I watched a payment service go down because the error handling was retrying on every error, including 500 Bad Gateway. The gateway was having issues. The service kept retrying. The retries piled up. The service became slower, which made the gateway more overloaded, which made more requests fail, which made more retries happen. The right choice would have been to fail fast on a 500 and let the downstream service handle it.

How to Know the Difference

The rule of thumb: if retrying would produce a different result, it is retriable. If it would produce the same error, it is not.

Retriable: network timeout (next attempt might succeed), service temporarily unavailable (it might recover), rate limited (you can try again later).

Non-retriable: 400 bad request (the request is still bad), 401 unauthorized (you are still not authorized), 404 not found (it is still not there), 500 with a permanent cause (code has a bug).

The trap is that 500 errors can be both. A 500 from an overloaded database might be retriable. A 500 from a bug in the service is not. You cannot always tell from the error code.

The Practical Implementation

Most retry logic looks like this:

for i := 0; i < maxRetries; i++ {
    resp, err := callService()
    if err == nil {
        return resp, nil
    }
    // always retry
}

Better retry logic looks like this:

for i := 0; i < maxRetries; i++ {
    resp, err := callService()
    if err == nil {
        return resp, nil
    }
    if !isRetriable(err) {
        return nil, err // fail fast on permanent errors
    }
    // backoff before retry
    time.Sleep(backoffDuration(i))
}

The isRetriable function is the key. It has to know which errors are worth retrying.

func isRetriable(err error) bool {
    // network errors are retriable
    if errors.Is(err, context.DeadlineExceeded) {
        return true
    }
    
    // rate limits are retriable
    if errors.Is(err, rateLimitError) {
        return true
    }
    
    // check the HTTP status code
    if httpErr, ok := err.(interface{ StatusCode() int }); ok {
        code := httpErr.StatusCode()
        // 429 (rate limited), 503 (unavailable), 504 (timeout)
        return code == 429 || code == 503 || code == 504
    }
    
    // everything else is not retriable
    return false
}

This is not perfect. A 500 error might be permanent or transient. But it is better than retrying everything or nothing.

The Backoff Part

Retrying is not enough. You also need to back off. If you retry immediately, you are not giving the temporary problem time to resolve. You are just hammering the same failing service.

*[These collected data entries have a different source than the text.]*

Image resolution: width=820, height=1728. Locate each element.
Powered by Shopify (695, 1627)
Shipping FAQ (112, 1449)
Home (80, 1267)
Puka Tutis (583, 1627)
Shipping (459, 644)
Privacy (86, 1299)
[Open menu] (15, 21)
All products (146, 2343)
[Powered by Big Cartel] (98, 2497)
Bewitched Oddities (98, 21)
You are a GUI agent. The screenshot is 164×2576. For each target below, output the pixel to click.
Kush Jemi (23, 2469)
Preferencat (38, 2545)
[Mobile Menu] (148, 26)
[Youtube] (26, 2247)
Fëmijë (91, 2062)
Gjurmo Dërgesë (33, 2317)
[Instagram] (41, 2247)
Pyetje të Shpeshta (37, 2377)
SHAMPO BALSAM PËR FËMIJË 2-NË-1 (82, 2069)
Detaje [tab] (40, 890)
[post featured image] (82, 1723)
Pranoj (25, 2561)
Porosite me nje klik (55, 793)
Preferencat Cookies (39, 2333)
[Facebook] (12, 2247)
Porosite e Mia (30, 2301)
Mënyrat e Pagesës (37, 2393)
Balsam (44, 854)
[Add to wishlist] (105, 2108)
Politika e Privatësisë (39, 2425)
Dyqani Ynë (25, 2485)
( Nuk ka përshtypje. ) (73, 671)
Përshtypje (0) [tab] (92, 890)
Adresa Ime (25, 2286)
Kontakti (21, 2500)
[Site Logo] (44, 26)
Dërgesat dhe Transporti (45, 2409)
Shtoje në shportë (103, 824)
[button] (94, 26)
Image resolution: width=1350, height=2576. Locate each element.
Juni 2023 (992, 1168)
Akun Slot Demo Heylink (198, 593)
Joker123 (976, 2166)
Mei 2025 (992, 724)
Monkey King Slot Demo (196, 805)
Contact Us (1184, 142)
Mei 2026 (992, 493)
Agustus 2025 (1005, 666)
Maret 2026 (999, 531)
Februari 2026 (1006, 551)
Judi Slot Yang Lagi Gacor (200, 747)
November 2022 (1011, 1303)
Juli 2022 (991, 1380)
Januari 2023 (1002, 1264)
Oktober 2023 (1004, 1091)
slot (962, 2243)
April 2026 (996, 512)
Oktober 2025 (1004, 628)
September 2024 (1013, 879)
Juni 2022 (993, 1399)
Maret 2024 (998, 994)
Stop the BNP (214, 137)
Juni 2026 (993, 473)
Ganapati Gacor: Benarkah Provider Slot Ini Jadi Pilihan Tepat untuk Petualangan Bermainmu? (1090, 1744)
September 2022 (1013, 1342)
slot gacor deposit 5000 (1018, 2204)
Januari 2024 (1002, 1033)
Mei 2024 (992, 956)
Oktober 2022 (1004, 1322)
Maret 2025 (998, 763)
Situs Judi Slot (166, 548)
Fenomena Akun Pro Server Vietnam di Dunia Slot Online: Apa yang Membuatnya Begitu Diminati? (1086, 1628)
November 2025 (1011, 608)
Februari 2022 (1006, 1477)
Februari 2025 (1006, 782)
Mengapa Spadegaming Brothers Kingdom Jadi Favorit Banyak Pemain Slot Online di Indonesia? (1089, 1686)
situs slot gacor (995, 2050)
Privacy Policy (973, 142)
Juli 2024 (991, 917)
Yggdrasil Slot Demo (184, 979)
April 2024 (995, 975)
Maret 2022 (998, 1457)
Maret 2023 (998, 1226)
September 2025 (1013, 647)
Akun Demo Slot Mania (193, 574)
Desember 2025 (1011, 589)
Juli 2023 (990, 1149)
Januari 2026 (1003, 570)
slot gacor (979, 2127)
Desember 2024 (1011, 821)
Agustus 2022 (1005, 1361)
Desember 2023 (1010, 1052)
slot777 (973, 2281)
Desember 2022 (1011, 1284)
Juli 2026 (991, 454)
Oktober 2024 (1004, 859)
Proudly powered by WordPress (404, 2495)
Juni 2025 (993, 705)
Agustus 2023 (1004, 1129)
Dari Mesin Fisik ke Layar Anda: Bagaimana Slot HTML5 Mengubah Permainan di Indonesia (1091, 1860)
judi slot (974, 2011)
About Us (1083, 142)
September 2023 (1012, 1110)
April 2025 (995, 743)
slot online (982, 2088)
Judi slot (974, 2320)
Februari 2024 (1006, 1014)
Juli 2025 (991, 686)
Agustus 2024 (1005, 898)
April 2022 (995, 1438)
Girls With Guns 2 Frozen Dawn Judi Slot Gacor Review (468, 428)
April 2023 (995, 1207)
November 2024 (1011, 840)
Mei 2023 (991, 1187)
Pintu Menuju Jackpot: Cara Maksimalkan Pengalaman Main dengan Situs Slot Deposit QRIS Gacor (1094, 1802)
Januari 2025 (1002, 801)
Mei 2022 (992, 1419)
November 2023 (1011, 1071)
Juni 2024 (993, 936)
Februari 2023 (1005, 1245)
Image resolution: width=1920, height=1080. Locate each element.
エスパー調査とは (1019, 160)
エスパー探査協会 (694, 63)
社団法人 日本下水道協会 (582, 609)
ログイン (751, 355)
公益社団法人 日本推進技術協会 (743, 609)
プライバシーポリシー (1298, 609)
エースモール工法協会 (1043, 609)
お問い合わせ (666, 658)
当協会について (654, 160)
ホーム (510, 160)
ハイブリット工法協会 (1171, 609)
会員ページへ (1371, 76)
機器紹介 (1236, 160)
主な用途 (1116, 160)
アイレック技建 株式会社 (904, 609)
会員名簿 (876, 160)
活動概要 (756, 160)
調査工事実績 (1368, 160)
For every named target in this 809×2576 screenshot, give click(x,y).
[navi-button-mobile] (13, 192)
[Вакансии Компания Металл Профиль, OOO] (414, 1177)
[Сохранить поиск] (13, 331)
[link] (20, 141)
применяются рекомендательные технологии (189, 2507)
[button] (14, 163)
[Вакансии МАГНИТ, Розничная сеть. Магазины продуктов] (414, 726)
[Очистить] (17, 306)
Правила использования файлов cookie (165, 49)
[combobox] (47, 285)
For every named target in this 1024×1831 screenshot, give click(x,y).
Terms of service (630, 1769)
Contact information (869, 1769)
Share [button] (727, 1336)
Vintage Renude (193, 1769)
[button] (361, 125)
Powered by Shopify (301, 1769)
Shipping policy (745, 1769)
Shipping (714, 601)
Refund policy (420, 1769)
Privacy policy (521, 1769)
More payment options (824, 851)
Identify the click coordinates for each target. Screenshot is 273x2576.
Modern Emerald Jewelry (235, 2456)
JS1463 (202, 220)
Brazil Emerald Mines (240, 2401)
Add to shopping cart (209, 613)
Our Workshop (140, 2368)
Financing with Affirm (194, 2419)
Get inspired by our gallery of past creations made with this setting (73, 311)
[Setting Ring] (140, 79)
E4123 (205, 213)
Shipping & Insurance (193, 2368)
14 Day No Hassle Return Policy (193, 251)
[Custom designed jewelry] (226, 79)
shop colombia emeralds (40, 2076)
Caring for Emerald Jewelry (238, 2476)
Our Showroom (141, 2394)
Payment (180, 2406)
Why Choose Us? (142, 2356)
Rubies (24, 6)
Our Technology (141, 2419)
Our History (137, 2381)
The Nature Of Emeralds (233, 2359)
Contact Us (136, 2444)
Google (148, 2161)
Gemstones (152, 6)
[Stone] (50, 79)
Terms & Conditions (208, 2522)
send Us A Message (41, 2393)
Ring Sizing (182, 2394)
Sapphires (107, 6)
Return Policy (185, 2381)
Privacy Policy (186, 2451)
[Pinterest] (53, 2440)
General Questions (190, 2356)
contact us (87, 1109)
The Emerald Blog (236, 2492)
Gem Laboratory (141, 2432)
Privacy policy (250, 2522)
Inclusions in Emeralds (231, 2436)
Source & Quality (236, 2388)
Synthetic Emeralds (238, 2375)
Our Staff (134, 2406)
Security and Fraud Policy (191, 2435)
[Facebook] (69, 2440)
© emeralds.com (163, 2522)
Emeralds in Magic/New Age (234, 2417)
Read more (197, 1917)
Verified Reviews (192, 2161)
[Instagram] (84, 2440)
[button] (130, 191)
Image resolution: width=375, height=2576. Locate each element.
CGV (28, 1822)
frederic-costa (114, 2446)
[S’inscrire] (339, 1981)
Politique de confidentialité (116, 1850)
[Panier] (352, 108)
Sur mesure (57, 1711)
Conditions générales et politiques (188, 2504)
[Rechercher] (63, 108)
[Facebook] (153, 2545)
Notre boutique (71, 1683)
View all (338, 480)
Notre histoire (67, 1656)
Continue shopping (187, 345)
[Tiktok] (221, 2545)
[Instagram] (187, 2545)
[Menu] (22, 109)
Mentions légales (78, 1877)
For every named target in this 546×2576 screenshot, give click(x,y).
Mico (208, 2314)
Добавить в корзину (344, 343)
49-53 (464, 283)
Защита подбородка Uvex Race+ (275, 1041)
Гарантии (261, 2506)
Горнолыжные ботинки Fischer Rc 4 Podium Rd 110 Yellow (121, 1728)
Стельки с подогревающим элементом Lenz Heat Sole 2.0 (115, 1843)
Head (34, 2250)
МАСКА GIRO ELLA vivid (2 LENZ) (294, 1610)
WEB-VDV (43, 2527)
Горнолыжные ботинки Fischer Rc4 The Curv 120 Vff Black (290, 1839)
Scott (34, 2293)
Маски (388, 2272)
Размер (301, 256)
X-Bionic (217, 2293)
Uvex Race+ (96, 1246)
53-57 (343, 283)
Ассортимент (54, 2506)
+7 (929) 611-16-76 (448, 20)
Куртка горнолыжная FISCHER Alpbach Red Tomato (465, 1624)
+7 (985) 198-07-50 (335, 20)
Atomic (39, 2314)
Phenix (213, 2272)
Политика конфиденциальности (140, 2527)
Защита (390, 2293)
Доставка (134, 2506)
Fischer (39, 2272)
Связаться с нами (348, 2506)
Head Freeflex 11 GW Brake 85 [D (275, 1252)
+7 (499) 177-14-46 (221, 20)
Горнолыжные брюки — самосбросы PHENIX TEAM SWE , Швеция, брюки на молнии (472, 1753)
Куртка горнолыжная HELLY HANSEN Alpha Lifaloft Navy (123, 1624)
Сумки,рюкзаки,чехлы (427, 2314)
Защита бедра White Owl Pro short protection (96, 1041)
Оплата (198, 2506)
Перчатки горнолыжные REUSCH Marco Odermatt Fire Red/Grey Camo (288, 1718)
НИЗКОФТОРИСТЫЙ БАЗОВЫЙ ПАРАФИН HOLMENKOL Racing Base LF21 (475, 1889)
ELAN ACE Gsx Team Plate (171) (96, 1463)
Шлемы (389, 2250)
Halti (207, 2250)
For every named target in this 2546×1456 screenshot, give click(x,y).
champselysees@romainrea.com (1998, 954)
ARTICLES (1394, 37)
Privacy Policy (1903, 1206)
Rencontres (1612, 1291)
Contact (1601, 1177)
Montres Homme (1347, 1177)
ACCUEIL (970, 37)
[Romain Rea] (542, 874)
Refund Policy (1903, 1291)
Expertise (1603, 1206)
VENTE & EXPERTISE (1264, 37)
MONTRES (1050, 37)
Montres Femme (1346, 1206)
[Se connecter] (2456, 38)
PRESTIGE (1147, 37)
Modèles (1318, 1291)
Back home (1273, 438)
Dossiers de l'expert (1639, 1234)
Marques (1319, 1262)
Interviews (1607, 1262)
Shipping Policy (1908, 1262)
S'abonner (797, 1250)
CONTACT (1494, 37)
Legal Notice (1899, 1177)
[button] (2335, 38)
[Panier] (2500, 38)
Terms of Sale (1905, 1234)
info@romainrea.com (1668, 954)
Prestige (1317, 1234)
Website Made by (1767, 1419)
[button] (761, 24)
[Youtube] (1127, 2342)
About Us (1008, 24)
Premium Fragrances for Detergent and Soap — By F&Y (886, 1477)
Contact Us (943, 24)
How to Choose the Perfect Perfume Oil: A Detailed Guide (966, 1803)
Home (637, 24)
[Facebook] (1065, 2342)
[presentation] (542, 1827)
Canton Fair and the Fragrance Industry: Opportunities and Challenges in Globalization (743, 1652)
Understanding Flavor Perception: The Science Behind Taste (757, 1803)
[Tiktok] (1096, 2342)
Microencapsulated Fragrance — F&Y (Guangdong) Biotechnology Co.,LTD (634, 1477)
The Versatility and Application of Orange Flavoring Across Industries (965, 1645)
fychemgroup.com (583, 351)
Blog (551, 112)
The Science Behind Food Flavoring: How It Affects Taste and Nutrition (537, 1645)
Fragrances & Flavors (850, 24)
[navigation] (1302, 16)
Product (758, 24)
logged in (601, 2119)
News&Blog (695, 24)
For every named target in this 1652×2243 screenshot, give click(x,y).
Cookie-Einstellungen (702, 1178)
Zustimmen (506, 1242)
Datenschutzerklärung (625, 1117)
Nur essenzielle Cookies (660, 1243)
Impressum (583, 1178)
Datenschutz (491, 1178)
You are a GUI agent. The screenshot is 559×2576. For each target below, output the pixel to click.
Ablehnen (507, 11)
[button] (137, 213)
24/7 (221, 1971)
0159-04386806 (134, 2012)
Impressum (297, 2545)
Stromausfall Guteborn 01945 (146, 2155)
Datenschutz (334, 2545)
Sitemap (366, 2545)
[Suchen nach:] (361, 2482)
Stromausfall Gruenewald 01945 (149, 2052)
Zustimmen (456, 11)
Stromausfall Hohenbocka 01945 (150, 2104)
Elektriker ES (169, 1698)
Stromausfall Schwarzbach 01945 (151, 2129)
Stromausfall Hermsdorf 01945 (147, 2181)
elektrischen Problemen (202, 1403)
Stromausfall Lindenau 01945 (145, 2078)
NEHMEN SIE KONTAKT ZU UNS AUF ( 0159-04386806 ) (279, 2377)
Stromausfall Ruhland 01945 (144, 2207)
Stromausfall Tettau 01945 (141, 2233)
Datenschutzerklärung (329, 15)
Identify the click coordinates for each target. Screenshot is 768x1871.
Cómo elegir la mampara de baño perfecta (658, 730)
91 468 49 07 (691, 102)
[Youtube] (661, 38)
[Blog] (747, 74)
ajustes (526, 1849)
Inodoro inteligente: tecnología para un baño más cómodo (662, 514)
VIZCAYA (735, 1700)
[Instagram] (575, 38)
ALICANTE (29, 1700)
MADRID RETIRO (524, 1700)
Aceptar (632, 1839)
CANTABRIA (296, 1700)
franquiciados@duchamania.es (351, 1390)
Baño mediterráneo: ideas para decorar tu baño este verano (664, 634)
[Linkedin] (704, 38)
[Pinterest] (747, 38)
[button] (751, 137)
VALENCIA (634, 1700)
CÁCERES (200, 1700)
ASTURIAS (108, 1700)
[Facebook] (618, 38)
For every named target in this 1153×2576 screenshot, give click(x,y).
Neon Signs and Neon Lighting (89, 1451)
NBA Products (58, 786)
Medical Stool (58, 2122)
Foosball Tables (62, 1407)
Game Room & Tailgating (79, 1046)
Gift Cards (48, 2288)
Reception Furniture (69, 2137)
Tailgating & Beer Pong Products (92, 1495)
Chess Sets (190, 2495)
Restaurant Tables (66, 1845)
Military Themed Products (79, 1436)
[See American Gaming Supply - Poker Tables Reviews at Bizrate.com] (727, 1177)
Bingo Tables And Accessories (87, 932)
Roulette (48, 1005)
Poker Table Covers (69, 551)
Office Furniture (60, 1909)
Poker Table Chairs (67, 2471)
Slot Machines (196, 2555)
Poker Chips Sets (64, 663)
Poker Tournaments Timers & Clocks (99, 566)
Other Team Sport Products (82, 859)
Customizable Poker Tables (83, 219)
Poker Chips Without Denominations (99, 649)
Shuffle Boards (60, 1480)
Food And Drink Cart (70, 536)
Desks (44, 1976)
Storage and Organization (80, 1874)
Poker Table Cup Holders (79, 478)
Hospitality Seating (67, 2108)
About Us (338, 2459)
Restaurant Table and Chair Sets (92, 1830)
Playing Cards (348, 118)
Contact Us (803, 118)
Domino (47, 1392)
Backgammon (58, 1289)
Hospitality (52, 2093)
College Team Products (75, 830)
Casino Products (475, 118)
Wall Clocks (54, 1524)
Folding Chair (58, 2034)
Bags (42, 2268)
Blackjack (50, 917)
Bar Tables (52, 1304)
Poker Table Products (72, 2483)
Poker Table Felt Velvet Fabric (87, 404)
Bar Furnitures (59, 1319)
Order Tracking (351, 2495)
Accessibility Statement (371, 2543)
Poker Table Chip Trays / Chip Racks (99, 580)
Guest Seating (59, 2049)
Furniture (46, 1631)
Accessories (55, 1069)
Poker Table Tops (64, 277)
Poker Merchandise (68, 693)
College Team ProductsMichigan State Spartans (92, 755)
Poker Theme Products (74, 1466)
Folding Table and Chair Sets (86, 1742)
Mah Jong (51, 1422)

Exponential backoff is the pattern: wait a small amount, then wait longer on each retry.

attempt 1: no wait
attempt 2: wait 100ms
attempt 3: wait 200ms
attempt 4: wait 400ms
attempt 5: wait 800ms

This gives the service time to recover while still trying again. It also prevents thundering herd: if 1000 clients all fail and retry immediately, you get 1000 simultaneous requests. If they all back off, the load comes back more gradually.

The Real Cost

I have seen services brought down by retry logic that did not distinguish between retriable and non-retriable errors. They amplified failure instead of recovering from it. The fix is always the same: stop retrying things that will never succeed, and add backoff to things that might.

This is not a new idea. But it is a subtle enough bug that I have seen it in production code from teams that really should have known better. The error code does not tell you whether to retry. The nature of the error does. Building a distinction between them into your retry logic is the difference between resilience and cascade failure.